EXCERPTED RECORDS: Begin

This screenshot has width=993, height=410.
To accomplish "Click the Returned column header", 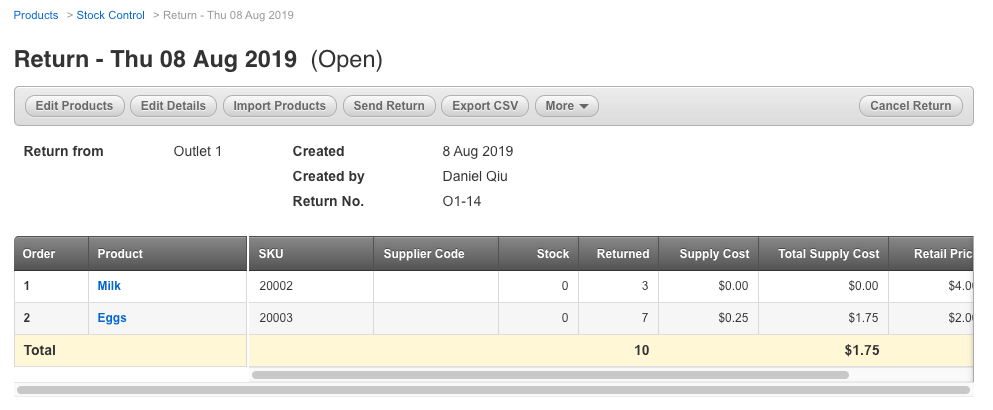I will 623,254.

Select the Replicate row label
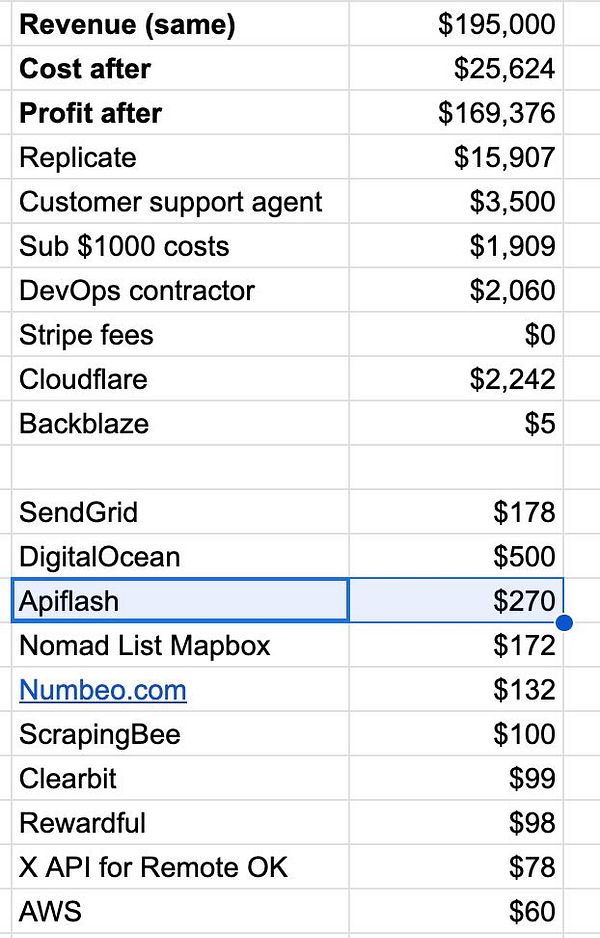click(x=180, y=157)
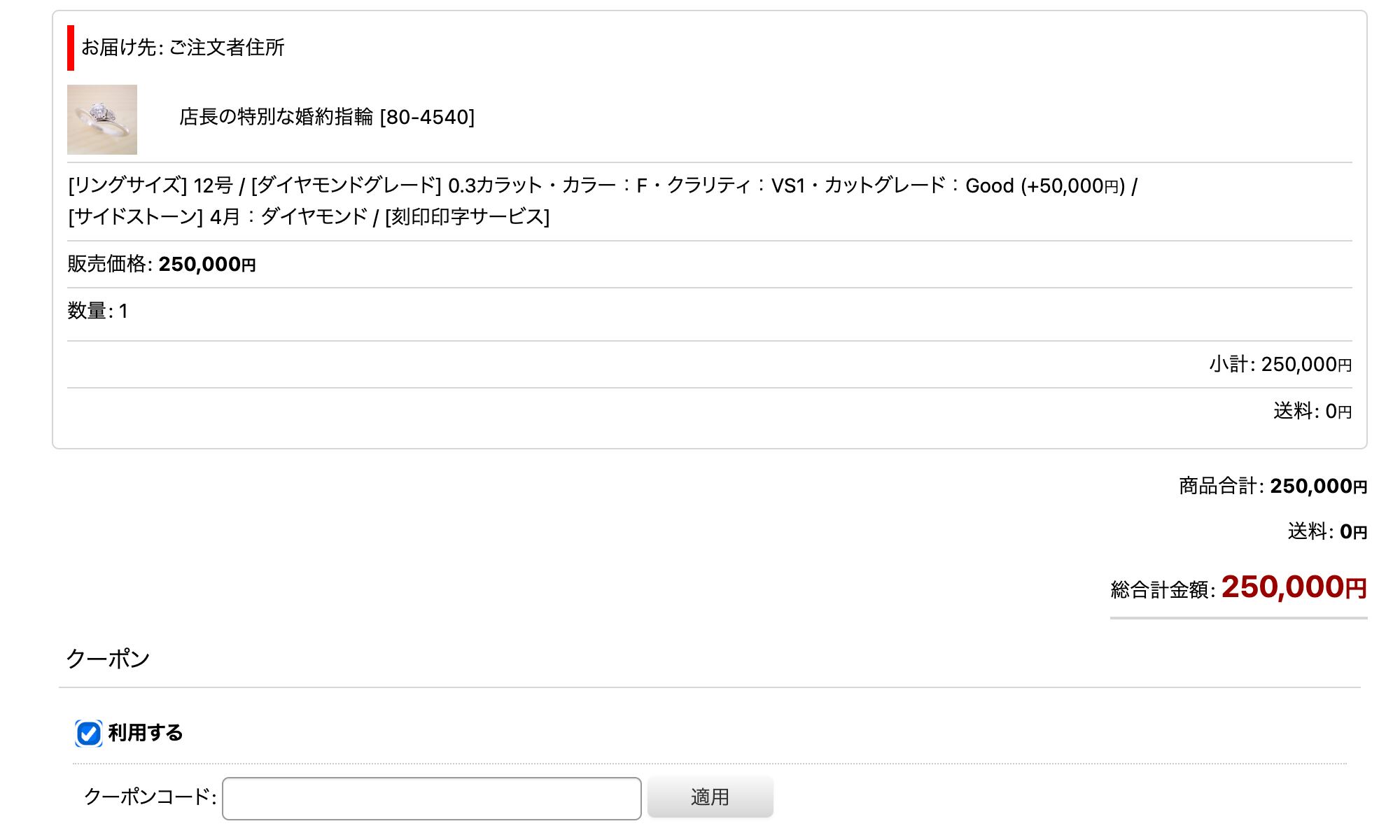Viewport: 1400px width, 840px height.
Task: Click the 送料 0円 inside order box
Action: click(x=1312, y=412)
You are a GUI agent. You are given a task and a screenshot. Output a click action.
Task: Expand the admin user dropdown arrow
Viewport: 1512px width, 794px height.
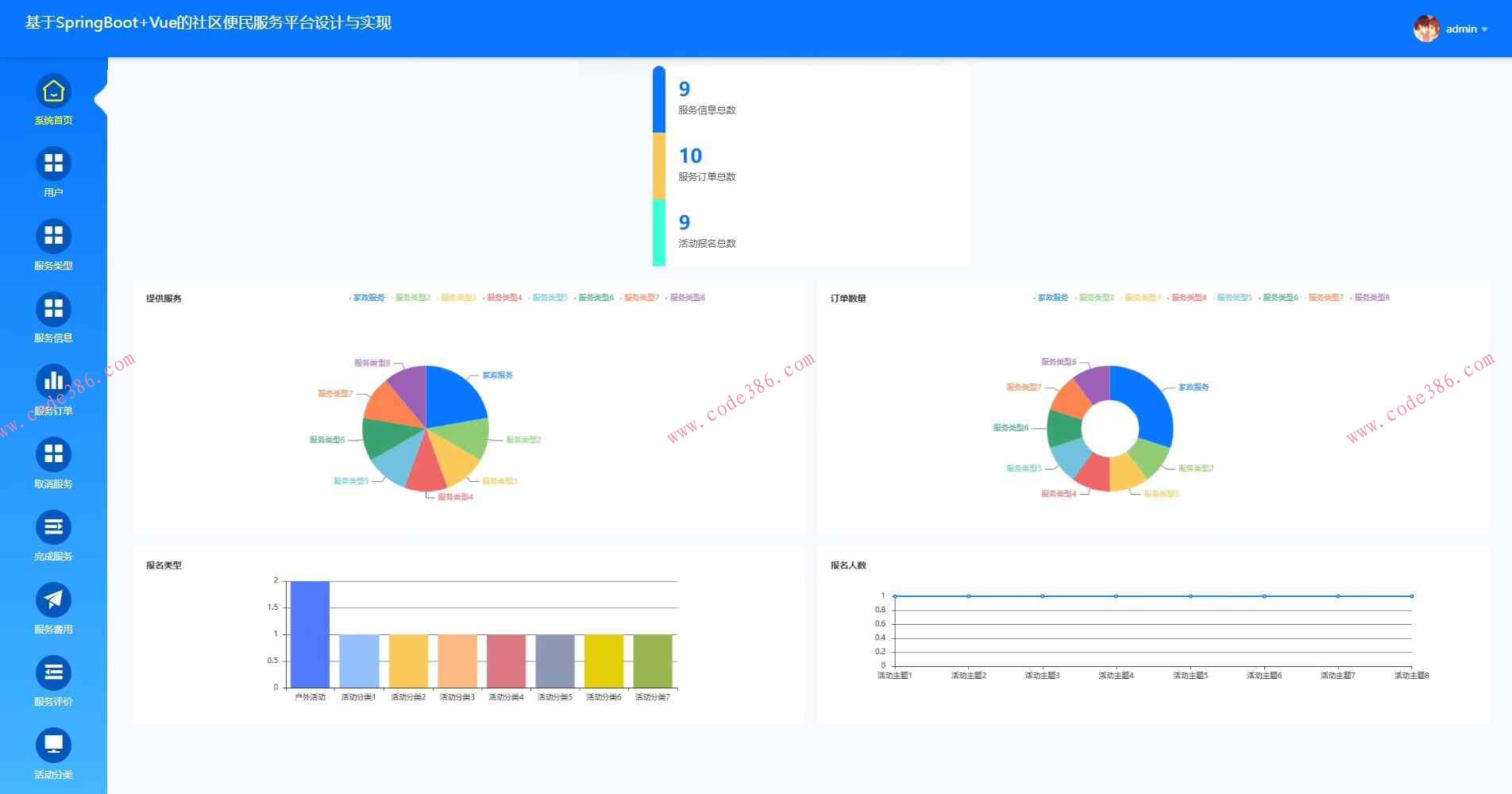tap(1484, 29)
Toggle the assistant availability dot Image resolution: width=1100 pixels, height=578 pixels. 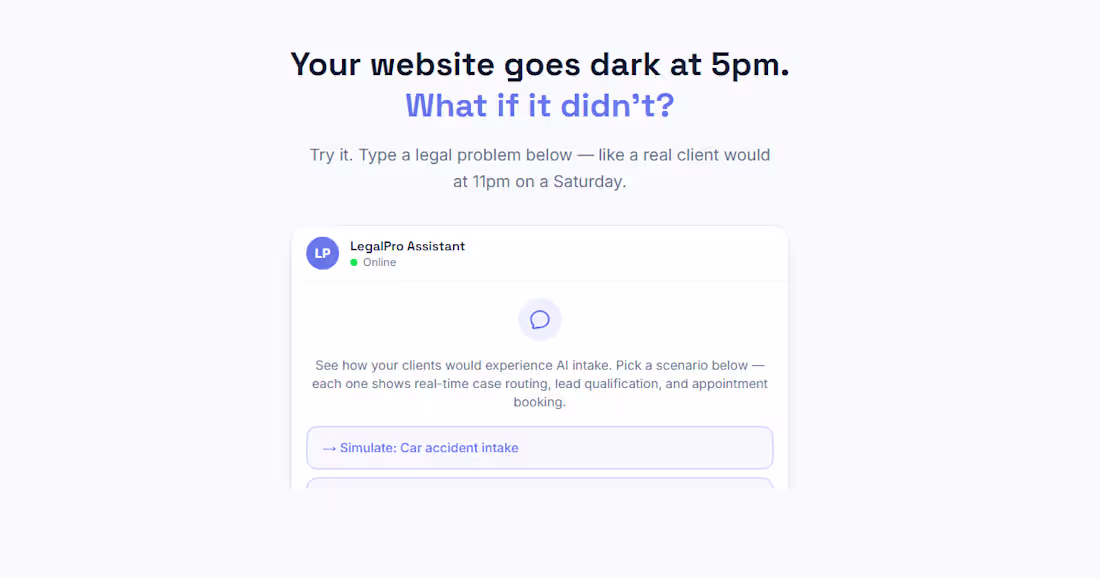353,262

EXCERPTED RECORDS: End

— WORK TO BE COMPLETED —
For the data above, give the number of lines in which the word "screenshot" appears, and nothing more.

— OUTPUT FOR THIS EXERCISE —
2